Zipper, who had been so excited five minutes earlier, was napping again in the backseat. He seemed to be having a dream that involved chasing squirrels: Every so often, his hind legs twitched and kicked.

“Let him sleep,” said Judy. “But make sure to leave your window open a crack.”

“Roger,” said Zack, toggling the rocket switch again. Then he and Judy climbed the porch steps and went into the Hanging Hill Playhouse.

12

His soul swirls in the churning ectoplasm where it has spun in a spiral of overlapping circles for longer than he dares to remember.

He had been roasting in this eternal damnation when he first heard a voice calling him.

“Come forth, Michael Butler, I command you!

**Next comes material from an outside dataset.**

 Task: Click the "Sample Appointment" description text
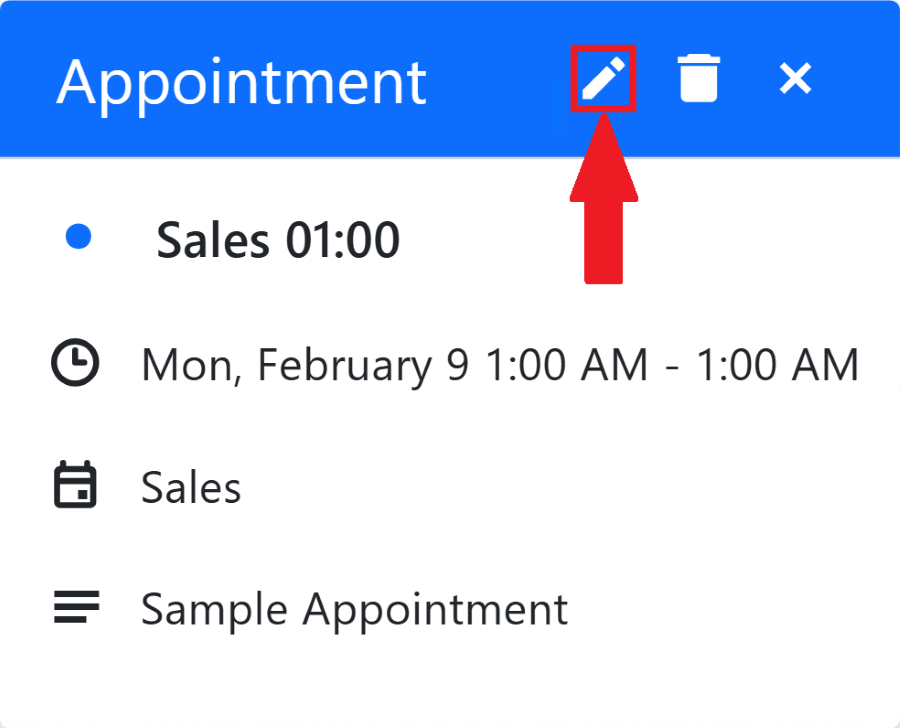tap(354, 609)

Diamond Mike, come forth!”

And so he did—carrying his bloody meat cleaver.

He felt his soul chill, then rush up through a swirling current as if trapped under the earth’s crust inside a raging geyser. His spirit raced up from the underworld to the brink of life, never quite bursting free or crossing the threshold to the other side of death, never quite coming back to life.

Still, he recalls floating for brief moments across a vast expanse of darkness.

He remembers being hit with blindingly bright lights.

He remembers voices. Screams. Hushed murmurs. Angry men. Terrified women. The sparkle of jewels. Panic.

An audience.

Yes. He had been called into a theater, his summoned spirit put on momentary public display, his movements and very presence orchestrated by a coal-eyed man in a purple turban.

He remembers the turban.

The luminous green jewel shaped like a cockroach sitting at its center.

And then he remembers the man casting him away, sending him back into this numbing limbo to wait until he was called forth once more.

At every appearance, no matter how brief, Diamond Mike Butler longed to be restored to full existence. To be back in his living, breathing body. To rob and steal and kill again.

One time, he nearly made it all the way back.

One time, he almost crossed the threshold.

One time.

Perhaps he will get another chance.

Until then, the demon known in life as Diamond Mike Butler, the Butcher Thief of Bleecker Street, will wait.